ASSIGNMENT:
Although the data holds pictures, return only the lines from the one containing "Viewport: 1013px width, 607px height." to the end, exactly, and without them.

═════ RAW DATA

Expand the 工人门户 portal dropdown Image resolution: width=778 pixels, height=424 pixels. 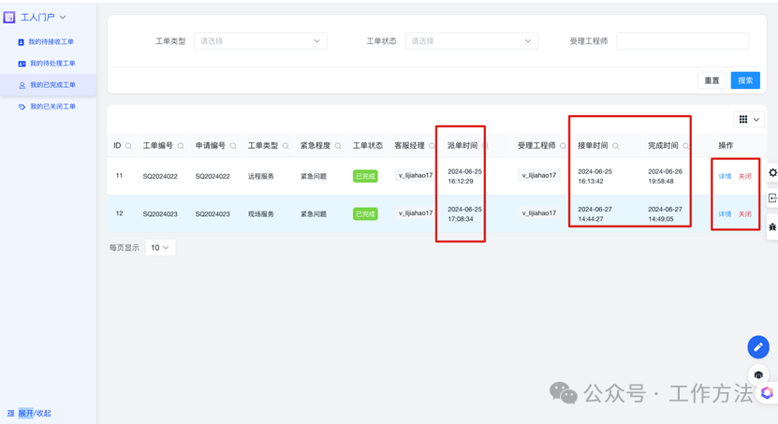42,17
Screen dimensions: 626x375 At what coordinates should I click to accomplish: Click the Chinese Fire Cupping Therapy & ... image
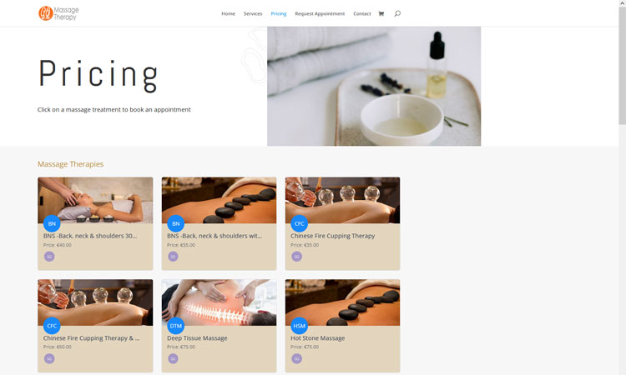(x=95, y=303)
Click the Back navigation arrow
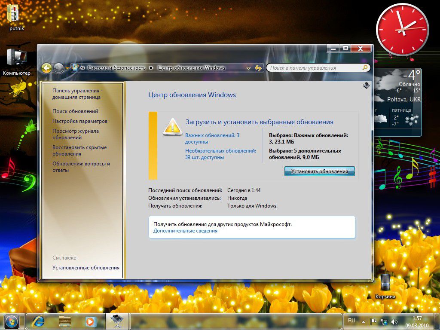 [46, 68]
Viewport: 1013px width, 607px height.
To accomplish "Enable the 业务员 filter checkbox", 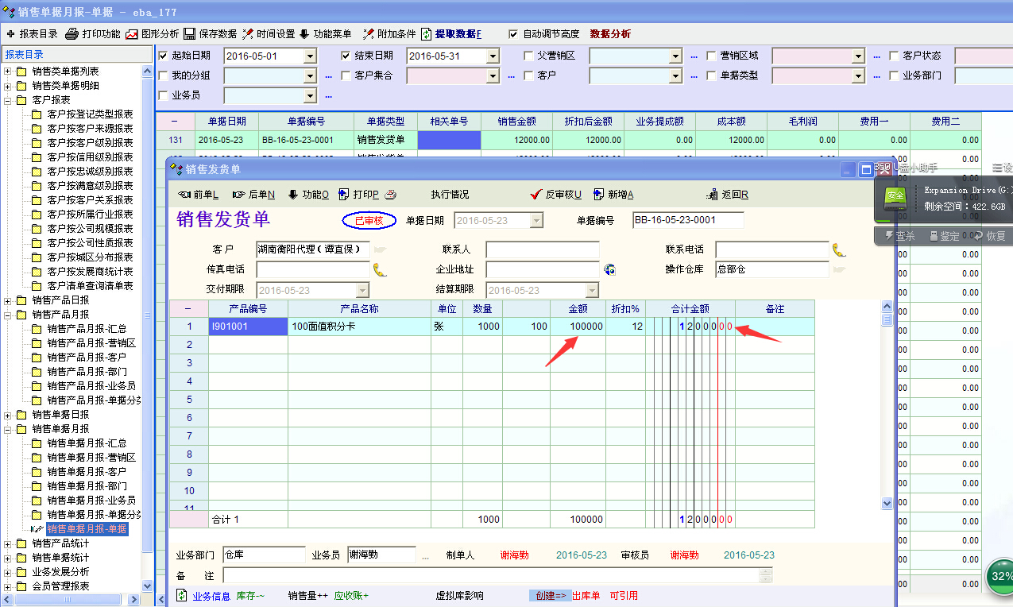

══════════

OUTPUT FOR THIS EXERCISE:
Viewport: 1013px width, 607px height.
To accomplish "Enable the 业务员 filter checkbox", 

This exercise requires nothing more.